UOL




São Paulo, terça-feira, 22 de julho de 2003

Texto Anterior | Próximo Texto | Índice

CLÓVIS ROSSI

De sangue, Blair e BBC

SÃO PAULO - Do jeito que vai indo o noticiário sobre a crise no Reino Unido, o diretor da BBC acabará demitindo-se antes de Tony Blair, se é que não vão privatizar a melhor rede pública de televisão do planeta.
Recapitulemos sumariamente o caso: o governo britânico produziu dossiê acusando o Iraque de poder detonar armas de destruição em massa em questão de minutos.
Um cientista, David Kelly, disse à BBC, com o compromisso de seu nome não ser revelado, que o governo "turbinara" o relatório para vender com mais facilidade a idéia do ataque ao Iraque.
("Turbinar" é o neologismo que a rapaziada anda usando, no jornalismo brasileiro, para designar o comportamento destinado a tornar, digamos, mais emocionantes certos fatos; agora, usa-se também "tornar mais sexy" o noticiário. Em ambos os casos, é deplorável).
No fim de semana passado, Kelly suicidou-se (ou foi morto) e tanto a BBC como o governo Tony Blair estão sendo acusados de ter "sangue nas mãos".
Contra a BBC, no entanto, pesa apenas a suspeita (não comprovada, é bom redundar) de que "turbinou" o depoimento de Kelly. Só. Permanece o fato de que o essencial no noticiário da rede pública é verdadeiro: não surgiu, até agora, evidência de que o Iraque de Saddam dispunha de armas de destruição em massa.
Mais: quem envolveu Kelly na história foi o governo britânico ao apontá-lo como a fonte que a BBC não revelara. Se o cientista se matou pela depressão provocada pelo episódio, o sangue está nas mãos do governo, não da BBC, que o preservou enquanto pôde.
O modelo britânico de um imposto que sustenta uma rede pública de informação, com o objetivo de torná-la de fato independente do governo, é precioso e deveria ser exportado, por mais que se tente colocar governo e a BBC no mesmo saco (ou com as mãos no mesmo sangue).

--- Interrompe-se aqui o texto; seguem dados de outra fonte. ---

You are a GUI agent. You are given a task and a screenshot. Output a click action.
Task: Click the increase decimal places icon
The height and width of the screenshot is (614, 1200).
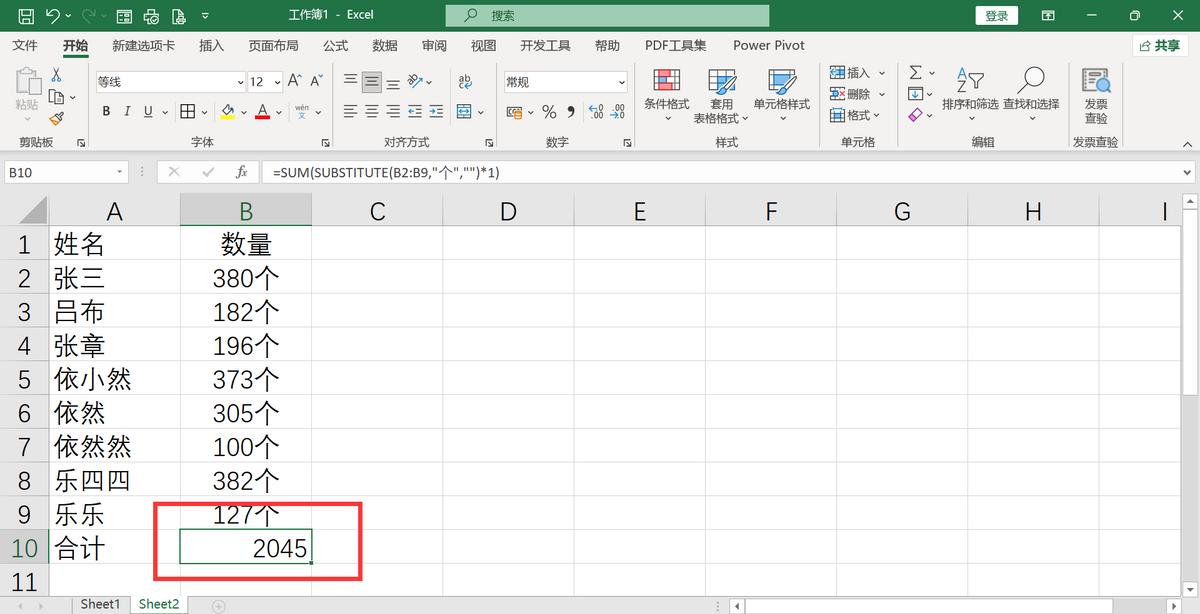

Texto Anterior: Editoriais: CERCO A BLAIR

Próximo Texto: Brasília - Eliane Cantanhêde: Não é brincadeira
Índice


UOL
Copyright Empresa Folha da Manhã S/A. Todos os direitos reservados. É proibida a reprodução do conteúdo desta página em qualquer meio de comunicação, eletrônico ou impresso, sem autorização escrita da Folhapress.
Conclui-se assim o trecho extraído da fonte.